Ecole 42Simplon, ou encore WebForce 3… Plusieurs écoles d’informatique se créent en France pour former des publics éloignés des métiers du numérique, issus de couches sociales défavorisées ou sous-représentées dans l’innovation (jeunes des quartiers populaires, décrocheurs scolaires, etc.). Parmi eux figurent des jeunes français issus de la diversité et d’origine africaine, qui conservent souvent des affinités très fortes avec leur pays d’origine. En sortant de ces écoles, ils deviendront développeurs ou directement startupeurs. Avec leur double culture franco-africaine, ces talents de la Diaspora Tech joueront un rôle de facilitateur entre les écosystèmes français et africains, devenant en quelque sorte des Ambassadeurs de la French Tech qui feront rayonner le savoir-faire digital français en Afrique.

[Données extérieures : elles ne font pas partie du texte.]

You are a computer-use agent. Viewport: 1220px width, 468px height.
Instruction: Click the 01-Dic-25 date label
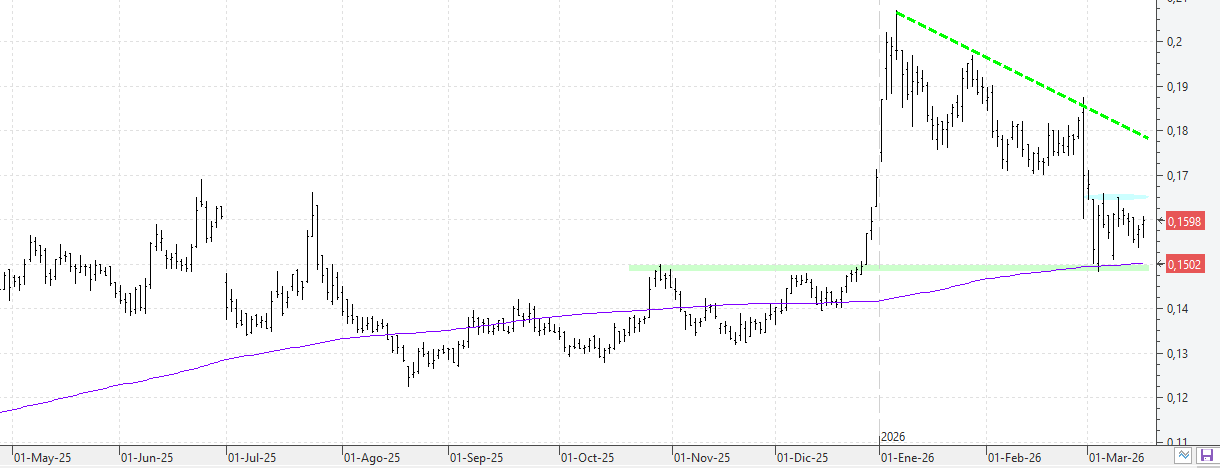pyautogui.click(x=802, y=457)
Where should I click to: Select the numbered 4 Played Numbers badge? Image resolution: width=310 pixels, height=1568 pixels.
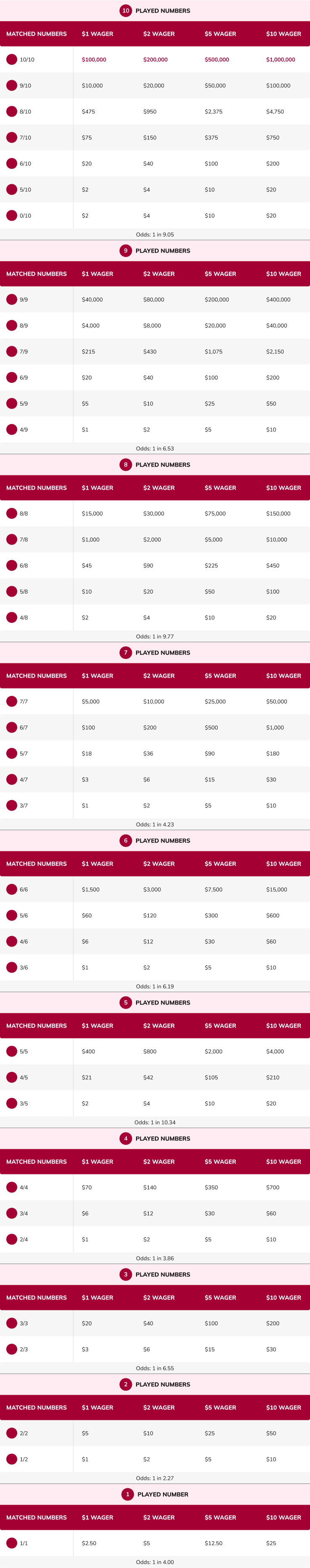[126, 1138]
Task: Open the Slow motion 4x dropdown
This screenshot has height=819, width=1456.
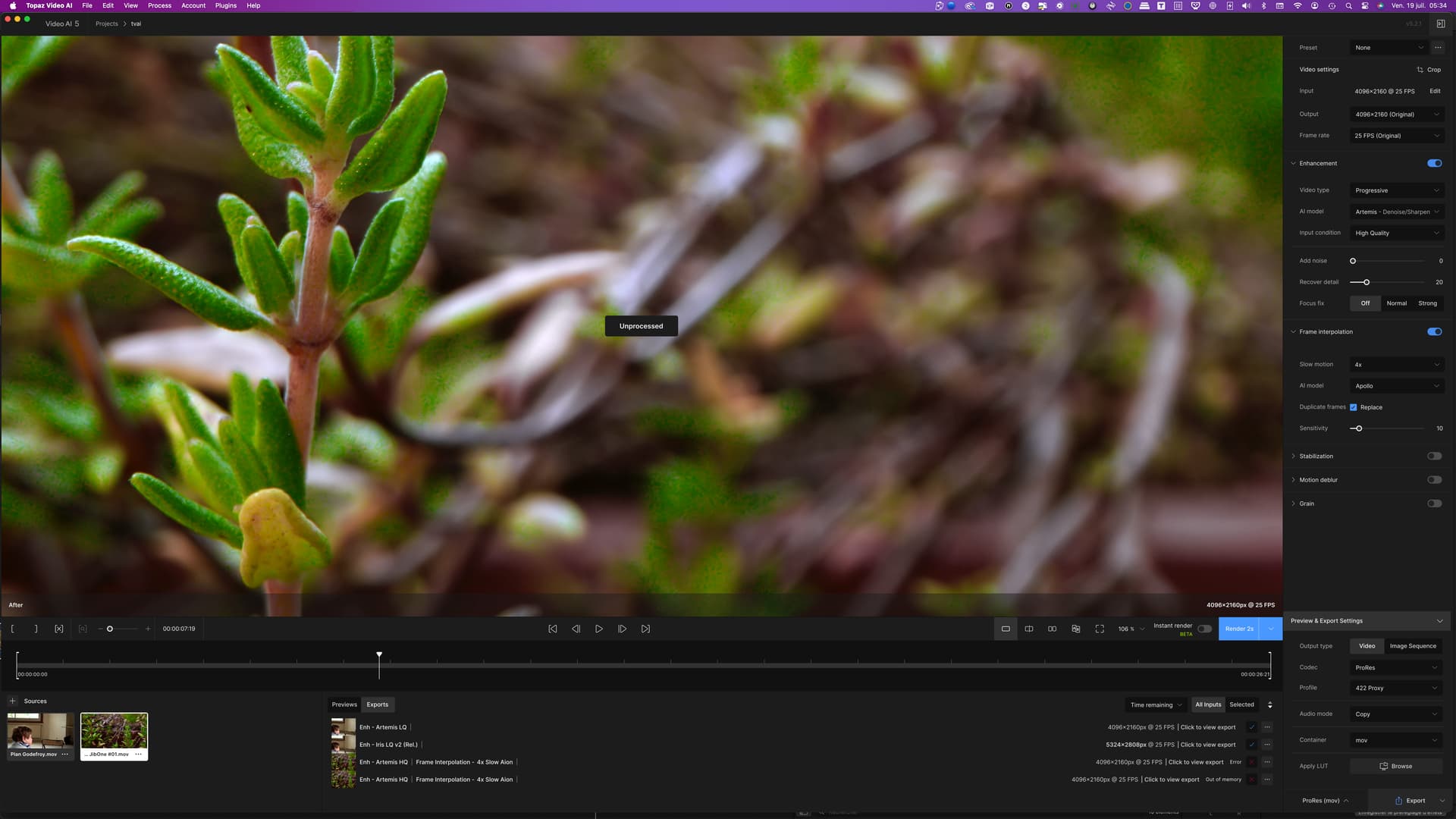Action: pos(1396,365)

Par exemple, l’école de codeurs-entrepreneurs Simplon va former plusieurs jeunes français d’origine africaine qui dès leur sortie créeront des startups apportant des solutions en France mais aussi en Afrique, où ils monétiseront leurs business models. Notons que parmi les dirigeants de l’école 42 figure un talent Tech d’origine africaine qui peut être sensible à l’approfondissement de cette approche.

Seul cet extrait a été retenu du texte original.